*Selected excerpt:*
============

Terms and Conditions of Business (Terms)
In these terms:
Agreement means any agreement or supply of services between Alinea Group (Alinea) and the client as defined by these Terms;
Claim means each claim, action, proceeding, damage, loss, cost, expense or liability incurred or suffered by or made or recovered however it arises and whether present, future, contingent, ascertained or unascertained;
Client means any person or entity to whom Alinea provides services to including the client’s officers, employees, agents and contractors;
Confidential Information means any information which either party has become possessed of by virtue of the agreement and includes information relating to business affairs and employees or contractors excluding any information that is in the public domain;
Fees means the fees payable by client to Alinea for the provision of services under the agreement;
Intellectual Property means all know-how, copyright and all rights in relation to inventions, registered and unregistered trade marks (including service marks), registered designs, confidential information and trade secrets.
Notice means written notice by post or email;
Proposal means any written proposal, proposal clarification letter, email or written offer from Alinea to client;
Services means any or all of the services as are listed in the agreement and/or proposal;
Site means any land, property or place of business that services are to be performed;
We or Us or Ours means Alinea Advisory Pty Ltd (ABN 67 624 832 079), its employees, agents, suppliers or sub-contractors;
Work means provision of the services as detailed in the agreement and/or proposal;
You, Your or Yours means the company/client as listed on the proposal and/or agreement, it’s employees, agents, suppliers or sub-contractors.
- The purpose of these terms is to set forth the responsibilities for both parties associated with the provision of the services as detailed in the agreement and/or proposal.
- In collaboration with the client, we will provide a range of services as detailed in the agreement and/or proposal.
3. In these terms:
- singular includes plural and vice versa;
- reference to a person includes a corporation and partnership and vice versa;
- headings do not affect interpretation;
- if any provision of the agreement is void or voidable or unenforceable in accordance with its terms but would not be void, voidable, unenforceable or illegal if it were read down and,
it is capable of being read down, that provision must be read down accordingly.
4. These terms
- apply to the agreement;
- prevail over any terms put out by the client, unless Alinea agree in writing;
- are formed when the client accepts the proposal;
- apply to each agreement.

============

*Dataset records:*
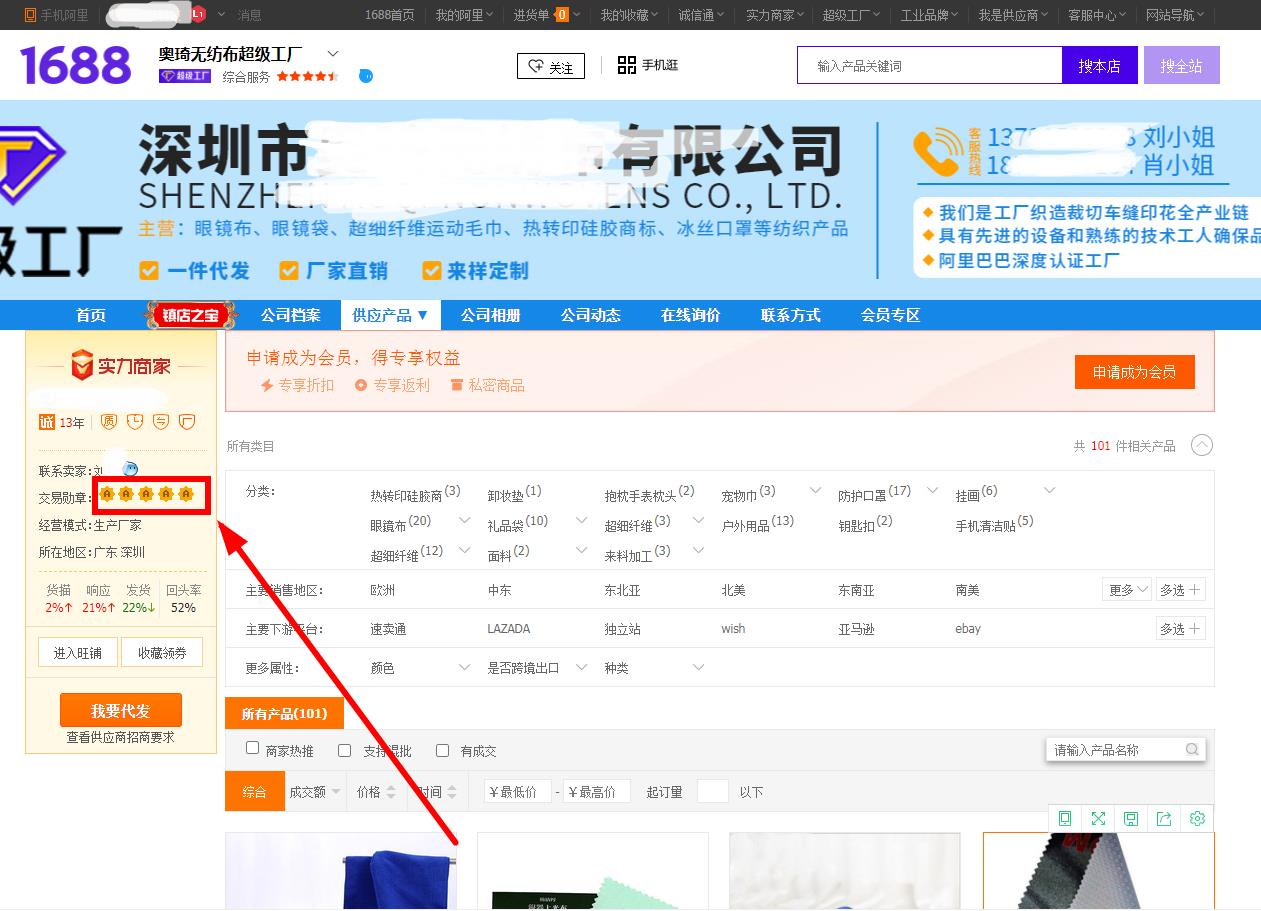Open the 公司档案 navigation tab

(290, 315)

============

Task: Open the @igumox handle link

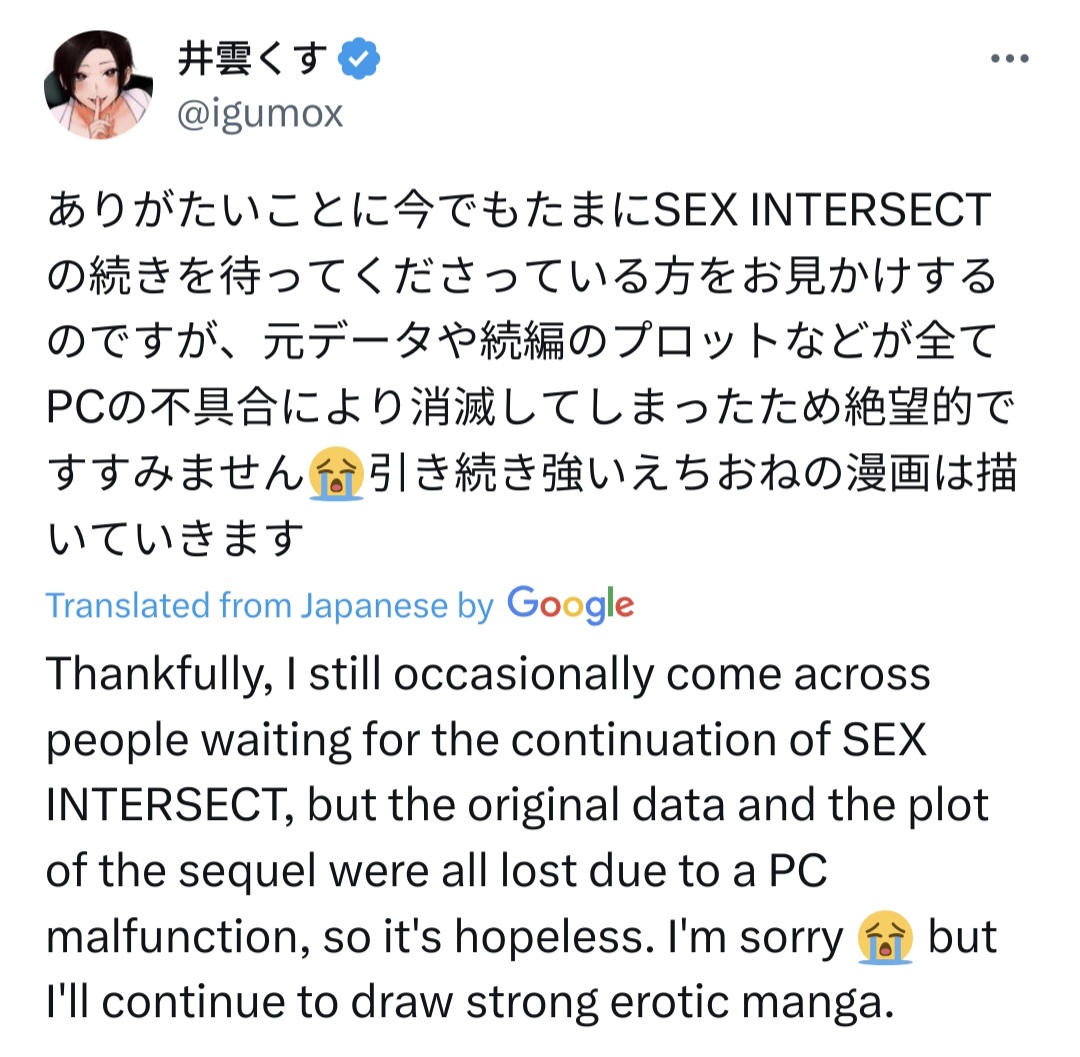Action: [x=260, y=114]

============

*Tasks:*
a: Answer these questions from the terms and conditions, each on its own line:
(i) By what two means can a Notice be given?
(ii) At what point are these terms formed?
(iii) What ABN is given for Alinea Advisory Pty Ltd?
b: Reproduce the stretch of the terms and conditions from "Notice means written" through "the services as detailed in the agreement and/or proposal.", putting "courier" in place of "post".
c: List every item that the terms and conditions name in the definition of Claim as a thing that counts as a claim.

*Per-task answers:*
a:
(i) By post or email.
(ii) When the client accepts the proposal.
(iii) 67 624 832 079.

b:
Notice means written notice by courier or email;
Proposal means any written proposal, proposal clarification letter, email or written offer from Alinea to client;
Services means any or all of the services as are listed in the agreement and/or proposal;
Site means any land, property or place of business that services are to be performed;
We or Us or Ours means Alinea Advisory Pty Ltd (ABN 67 624 832 079), its employees, agents, suppliers or sub-contractors;
Work means provision of the services as detailed in the agreement and/or proposal;
You, Your or Yours means the company/client as listed on the proposal and/or agreement, it’s employees, agents, suppliers or sub-contractors.
- The purpose of these terms is to set forth the responsibilities for both parties associated with the provision of the services as detailed in the agreement and/or proposal.

c: claim, action, proceeding, damage, loss, cost, expense, liability